Deste modo, entendeu o Tribunal que “[n]estes termos, torna-se claro que o normativo do n.º 1 do artigo 11.º do CISV, na redação introduzida pela Lei n.º 75-B/2020, de 31 de Dezembro, é incompatível com o artigo 110.º do TFUE, na medida em que sujeita os veículos usados provenientes de outros Estados-Membros a uma carga tributária superior à do imposto residual contido nos veículos usados similares transacionados no mercado nacional, o que consubstancia uma discriminação proibida pelo referido artigo do TFUE, e implica que, consequentemente, a norma do artigo 11.º do CISV seja ilegal.”.

No que respeita aos juros indemnizatórios, entendeu o Tribunal que “[t]endo em conta o estabelecido no artigo 61.º do CPPT e tendo sido verificada a existência de erro imputável aos serviços da Administração Tributária , do qual resultou pagamento da dívida tributária em montante superior ao legalmente devido (vide artigo 43.º da LGT).”, o REQUERENTE tem direito a juros indemnizatórios, à taxa legal, calculados sobre o valor de €3.146,52, que serão contados desde a data do pagamento desse montante, até ao integral reembolso dessa mesma quantia.

Em face do que antecede, concluiu o Tribunal pela procedência do pedido de anulação de liquidação de ISV, anulando parcialmente a referida liquidação quanto ao valor de €3.146,52.

2.
NÚMERO DO PROCESSO: 228/2023-T
DATA: 19 de outubro de 2023
ASSUNTO: IS – Sociedades de Capital de Risco – Instituição Financeira

A REQUERENTE apresentou um Pedido de Pronúncia Arbitral, tendo em vista a declaração de ilegalidade e consequente anulação dos atos de autoliquidação de Imposto do Selo sobre as comissões de gestão cobradas pela REQUERENTE.

FACTOS:

A REQUERENTE é uma sociedade de capital de risco regularmente constituída ao abrigo do Regime Jurídico do Capital de Risco, Empreendedorismo Social e Investimento Especializado consagrado na Lei n.º 18/2015, de 4 de março, entretanto revogado e substituído pelo Regime de Gestão de Ativos, consagrado no Decreto-Lei n.º 27/2023, de 28 de abril.

No âmbito da sua atividade, a REQUERENTE gere diversos fundos, entre os quais fundos de capital de risco.

A REQUERENTE gere e representa os fundos de capital de risco em todos os aspetos da sua atividade económica e jurídica, nos termos atualmente estabelecidos no Regime de Gestão de Ativos consagrado no Decreto-Lei n.º 27/2023, de 28 de abril.

Os serviços de representação e de gestão prestados pela REQUERENTE aos fundos de capital de risco são remunerados por uma comissão de gestão cobrada periodicamente, nos termos previstos na lei e nos regulamentos de gestão daqueles fundos.

A REQUERENTE tem vindo a liquidar Imposto do Selo à taxa de 4% prevista na verba 17.3.4 da Tabela Geral do Imposto do Selo (“TGIS”), sendo que, entre dezembro de 2020 e julho de 2022, a REQUERENTE autoliquidou e entregou ao Estado Imposto do Selo sobre as comissões de gestão no valor global de € 30.292,06.

Em 25 de outubro de 2022, a REQUERENTE apresentou uma Reclamação Graciosa contra aqueles atos de autoliquidação, peticionando a respetiva anulação, com todas as consequências legais.
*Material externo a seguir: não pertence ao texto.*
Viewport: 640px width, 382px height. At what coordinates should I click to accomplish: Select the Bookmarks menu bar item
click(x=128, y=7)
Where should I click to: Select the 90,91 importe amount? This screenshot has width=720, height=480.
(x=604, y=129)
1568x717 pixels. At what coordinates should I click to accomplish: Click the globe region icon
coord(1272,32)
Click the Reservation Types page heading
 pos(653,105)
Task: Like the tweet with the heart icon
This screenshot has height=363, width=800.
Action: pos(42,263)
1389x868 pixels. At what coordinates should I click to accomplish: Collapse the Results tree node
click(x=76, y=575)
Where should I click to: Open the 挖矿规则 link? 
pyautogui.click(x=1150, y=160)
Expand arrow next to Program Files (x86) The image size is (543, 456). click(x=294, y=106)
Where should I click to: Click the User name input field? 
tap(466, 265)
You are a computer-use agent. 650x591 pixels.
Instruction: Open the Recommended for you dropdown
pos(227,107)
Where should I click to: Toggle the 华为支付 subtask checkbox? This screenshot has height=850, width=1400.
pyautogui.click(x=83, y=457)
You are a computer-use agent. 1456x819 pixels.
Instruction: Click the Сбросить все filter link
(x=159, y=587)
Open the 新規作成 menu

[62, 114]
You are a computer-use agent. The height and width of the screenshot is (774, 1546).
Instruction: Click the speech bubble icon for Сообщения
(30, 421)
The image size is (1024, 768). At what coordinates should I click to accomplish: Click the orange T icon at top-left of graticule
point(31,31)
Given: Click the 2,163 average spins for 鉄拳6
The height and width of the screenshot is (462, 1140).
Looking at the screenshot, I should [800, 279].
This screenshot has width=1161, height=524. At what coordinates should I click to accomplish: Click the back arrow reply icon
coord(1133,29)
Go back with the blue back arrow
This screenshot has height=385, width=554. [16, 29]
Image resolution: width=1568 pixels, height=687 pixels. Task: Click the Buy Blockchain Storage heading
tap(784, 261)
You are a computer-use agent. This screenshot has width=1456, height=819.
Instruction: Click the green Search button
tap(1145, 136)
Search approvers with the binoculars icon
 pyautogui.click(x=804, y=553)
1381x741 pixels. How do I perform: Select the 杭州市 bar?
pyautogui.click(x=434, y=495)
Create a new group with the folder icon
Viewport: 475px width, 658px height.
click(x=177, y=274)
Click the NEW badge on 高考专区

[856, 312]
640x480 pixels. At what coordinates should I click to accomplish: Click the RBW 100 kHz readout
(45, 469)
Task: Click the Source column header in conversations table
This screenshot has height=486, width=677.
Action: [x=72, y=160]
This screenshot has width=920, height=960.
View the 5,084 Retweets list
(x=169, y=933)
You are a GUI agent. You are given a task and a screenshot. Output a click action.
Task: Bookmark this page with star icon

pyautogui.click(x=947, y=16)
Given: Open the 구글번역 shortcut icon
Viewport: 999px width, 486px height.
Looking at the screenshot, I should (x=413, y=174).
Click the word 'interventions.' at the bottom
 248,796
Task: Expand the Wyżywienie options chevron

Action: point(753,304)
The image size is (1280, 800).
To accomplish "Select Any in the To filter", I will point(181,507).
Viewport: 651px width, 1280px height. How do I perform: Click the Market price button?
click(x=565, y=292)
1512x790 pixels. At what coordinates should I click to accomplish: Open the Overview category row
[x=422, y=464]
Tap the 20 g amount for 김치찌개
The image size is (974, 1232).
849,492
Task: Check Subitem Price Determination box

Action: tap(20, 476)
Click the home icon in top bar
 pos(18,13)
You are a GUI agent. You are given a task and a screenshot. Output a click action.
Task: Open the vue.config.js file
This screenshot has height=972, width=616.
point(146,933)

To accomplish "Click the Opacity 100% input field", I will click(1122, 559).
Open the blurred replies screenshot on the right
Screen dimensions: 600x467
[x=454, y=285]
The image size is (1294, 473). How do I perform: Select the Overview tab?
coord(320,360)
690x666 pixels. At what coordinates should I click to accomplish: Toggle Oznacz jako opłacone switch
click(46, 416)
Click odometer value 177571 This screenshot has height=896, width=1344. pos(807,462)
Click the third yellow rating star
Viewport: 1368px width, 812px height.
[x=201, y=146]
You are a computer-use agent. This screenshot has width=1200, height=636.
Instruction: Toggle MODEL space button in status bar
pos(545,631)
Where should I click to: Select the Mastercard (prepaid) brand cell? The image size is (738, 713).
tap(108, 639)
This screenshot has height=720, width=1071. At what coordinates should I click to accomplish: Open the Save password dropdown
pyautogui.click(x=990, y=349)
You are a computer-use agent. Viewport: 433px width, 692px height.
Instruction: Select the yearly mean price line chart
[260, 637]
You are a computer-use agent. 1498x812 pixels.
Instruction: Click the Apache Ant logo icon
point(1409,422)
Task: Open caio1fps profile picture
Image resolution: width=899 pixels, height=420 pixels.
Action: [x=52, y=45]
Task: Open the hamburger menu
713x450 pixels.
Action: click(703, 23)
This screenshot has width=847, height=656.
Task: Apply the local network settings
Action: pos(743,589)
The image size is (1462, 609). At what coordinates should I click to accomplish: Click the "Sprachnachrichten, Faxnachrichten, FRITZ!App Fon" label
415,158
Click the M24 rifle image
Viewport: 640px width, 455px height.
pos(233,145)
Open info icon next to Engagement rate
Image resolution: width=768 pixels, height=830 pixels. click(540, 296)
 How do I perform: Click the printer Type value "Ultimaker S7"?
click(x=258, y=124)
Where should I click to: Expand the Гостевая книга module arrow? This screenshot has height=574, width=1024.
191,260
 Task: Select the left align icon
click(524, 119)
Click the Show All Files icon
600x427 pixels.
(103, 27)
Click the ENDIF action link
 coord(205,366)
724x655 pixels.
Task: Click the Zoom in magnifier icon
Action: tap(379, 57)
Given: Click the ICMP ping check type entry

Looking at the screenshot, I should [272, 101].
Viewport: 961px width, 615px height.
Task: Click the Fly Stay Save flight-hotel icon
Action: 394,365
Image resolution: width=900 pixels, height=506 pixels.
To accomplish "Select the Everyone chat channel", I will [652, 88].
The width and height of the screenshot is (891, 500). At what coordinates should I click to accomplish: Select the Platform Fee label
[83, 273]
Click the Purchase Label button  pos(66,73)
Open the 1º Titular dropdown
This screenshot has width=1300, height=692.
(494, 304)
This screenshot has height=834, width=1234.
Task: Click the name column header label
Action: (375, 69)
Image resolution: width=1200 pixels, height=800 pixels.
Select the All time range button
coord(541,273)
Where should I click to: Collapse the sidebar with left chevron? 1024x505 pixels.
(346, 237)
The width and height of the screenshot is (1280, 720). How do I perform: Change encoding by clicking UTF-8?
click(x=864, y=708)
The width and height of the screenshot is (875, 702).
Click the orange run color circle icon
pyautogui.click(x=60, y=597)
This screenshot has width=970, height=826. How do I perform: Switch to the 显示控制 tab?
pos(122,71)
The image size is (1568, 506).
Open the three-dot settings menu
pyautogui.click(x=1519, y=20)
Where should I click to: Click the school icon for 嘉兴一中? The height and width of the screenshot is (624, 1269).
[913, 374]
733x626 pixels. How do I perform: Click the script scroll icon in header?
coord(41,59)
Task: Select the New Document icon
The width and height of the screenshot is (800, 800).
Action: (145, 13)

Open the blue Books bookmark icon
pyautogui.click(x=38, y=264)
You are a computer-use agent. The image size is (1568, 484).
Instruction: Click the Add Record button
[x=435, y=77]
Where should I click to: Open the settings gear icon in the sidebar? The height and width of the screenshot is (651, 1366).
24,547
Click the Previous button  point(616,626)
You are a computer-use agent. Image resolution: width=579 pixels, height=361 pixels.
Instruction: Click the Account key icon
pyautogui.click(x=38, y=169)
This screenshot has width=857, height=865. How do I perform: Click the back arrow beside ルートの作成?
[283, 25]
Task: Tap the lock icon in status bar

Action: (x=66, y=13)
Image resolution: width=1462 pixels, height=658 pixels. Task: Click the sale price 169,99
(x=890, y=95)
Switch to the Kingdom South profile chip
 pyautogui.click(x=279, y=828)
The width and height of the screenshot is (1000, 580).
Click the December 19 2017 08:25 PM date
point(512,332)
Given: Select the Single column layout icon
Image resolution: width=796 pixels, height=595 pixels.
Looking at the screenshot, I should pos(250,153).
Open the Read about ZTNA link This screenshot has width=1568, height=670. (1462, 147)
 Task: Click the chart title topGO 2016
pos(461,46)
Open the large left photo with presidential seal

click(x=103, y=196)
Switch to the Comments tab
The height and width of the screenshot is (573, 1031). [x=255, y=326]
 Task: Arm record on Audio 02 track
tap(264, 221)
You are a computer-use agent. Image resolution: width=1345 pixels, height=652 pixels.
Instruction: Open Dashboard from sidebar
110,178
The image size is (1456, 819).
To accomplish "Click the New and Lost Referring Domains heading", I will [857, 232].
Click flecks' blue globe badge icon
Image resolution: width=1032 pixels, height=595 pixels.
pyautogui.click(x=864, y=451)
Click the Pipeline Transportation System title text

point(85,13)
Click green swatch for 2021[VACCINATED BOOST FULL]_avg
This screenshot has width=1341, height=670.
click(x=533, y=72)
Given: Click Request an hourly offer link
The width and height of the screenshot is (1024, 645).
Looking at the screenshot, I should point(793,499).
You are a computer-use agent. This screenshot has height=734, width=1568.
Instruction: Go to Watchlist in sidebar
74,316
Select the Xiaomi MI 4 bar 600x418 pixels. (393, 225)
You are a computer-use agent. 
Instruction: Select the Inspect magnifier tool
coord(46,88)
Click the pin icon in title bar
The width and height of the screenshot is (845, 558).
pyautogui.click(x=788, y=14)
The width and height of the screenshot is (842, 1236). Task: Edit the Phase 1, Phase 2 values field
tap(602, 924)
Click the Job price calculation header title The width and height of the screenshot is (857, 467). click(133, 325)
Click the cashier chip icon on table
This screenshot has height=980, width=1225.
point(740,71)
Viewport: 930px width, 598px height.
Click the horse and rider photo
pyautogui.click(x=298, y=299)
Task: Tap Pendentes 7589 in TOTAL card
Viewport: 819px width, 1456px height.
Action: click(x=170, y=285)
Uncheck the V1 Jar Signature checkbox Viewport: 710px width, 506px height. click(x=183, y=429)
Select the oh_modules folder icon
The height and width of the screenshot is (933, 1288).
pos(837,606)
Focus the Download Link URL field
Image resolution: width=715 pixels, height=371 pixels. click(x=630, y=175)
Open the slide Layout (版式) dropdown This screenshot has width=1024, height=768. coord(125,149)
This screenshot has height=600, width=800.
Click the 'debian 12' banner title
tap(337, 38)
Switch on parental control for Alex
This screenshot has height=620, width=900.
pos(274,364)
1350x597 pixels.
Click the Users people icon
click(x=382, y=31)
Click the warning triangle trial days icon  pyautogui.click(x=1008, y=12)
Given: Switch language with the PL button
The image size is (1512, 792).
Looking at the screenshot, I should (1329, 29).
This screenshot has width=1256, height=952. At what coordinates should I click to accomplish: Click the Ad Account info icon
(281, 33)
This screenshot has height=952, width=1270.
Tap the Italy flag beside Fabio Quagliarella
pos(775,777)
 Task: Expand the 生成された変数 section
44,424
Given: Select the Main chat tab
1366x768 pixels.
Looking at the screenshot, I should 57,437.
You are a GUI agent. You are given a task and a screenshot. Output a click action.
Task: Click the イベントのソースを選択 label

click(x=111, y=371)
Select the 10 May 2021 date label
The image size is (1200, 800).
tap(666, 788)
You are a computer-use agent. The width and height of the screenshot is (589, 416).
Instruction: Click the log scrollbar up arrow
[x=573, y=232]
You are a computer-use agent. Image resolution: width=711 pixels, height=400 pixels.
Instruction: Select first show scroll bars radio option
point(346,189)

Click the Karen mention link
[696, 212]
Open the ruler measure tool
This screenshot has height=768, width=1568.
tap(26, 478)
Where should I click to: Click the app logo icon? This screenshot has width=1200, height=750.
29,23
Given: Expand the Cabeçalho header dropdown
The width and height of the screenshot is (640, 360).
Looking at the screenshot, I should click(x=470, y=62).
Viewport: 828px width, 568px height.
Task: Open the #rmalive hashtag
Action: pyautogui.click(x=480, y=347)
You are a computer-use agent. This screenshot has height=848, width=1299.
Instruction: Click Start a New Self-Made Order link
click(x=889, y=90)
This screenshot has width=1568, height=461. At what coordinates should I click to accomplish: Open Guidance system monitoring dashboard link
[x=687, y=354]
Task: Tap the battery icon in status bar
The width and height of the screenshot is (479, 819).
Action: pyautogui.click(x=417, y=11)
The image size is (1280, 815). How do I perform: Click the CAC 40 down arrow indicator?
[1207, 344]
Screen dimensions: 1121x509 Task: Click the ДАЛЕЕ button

Nessa sequência, em 30 de dezembro de 2022, a REQUERENTE foi notificada do despacho de indeferimento proferido pelo Chefe de Divisão de Justiça Tributária da Unidade dos Grandes Contribuintes da Autoridade Tributária e Aduaneira, no âmbito do procedimento de Reclamação Graciosa.

Em face da decisão de indeferimento da Reclamação Graciosa, a REQUERENTE apresentou o competente Pedido de Pronúncia Arbitral.

ANÁLISE DO TRIBUNAL

Fixada a matéria de facto dada como provada, o Tribunal identificou como questão de mérito a solucionar a de averiguar se as comissões cobradas por sociedades de capital de risco por atividades de gestão e representação jurídica de fundos de capital de risco se encontra sujeita a imposto do selo nos termos das verbas 17.3 e 17.3.4 da Tabela Geral do Imposto do Selo (TGIS). Adicionalmente, cabia ao Tribunal Arbitral decidir se, em caso de procedência do pedido de pronuncia arbitral, os REQUERENTEs têm direito ao reembolso do imposto pago acrescido de juros indemnizatórios.

O Tribunal começa por referir que “(…) resulta do disposto no n.º 1 do artigo 1.º do CIS que a sujeição a Imposto do Selo por parte de sociedades de capital de risco depende do enquadramento da sua atividade em algum dos factos ou situações jurídicas previstas na Tabela Geral do Imposto do Selo (TGIS)”.

Prossegue o Tribunal, enquadrando a atividade da REQUERENTE nas verbas 17.3 e 17.3.4 da TGIS, concluindo que “(…) é devido Imposto do Selo por comissões e contraprestações cobradas por serviços financeiros, desde que se trate de operações realizadas por ou com intermediação de instituições de crédito, sociedades financeiras ou equiparadas e outras instituições financeiras.”.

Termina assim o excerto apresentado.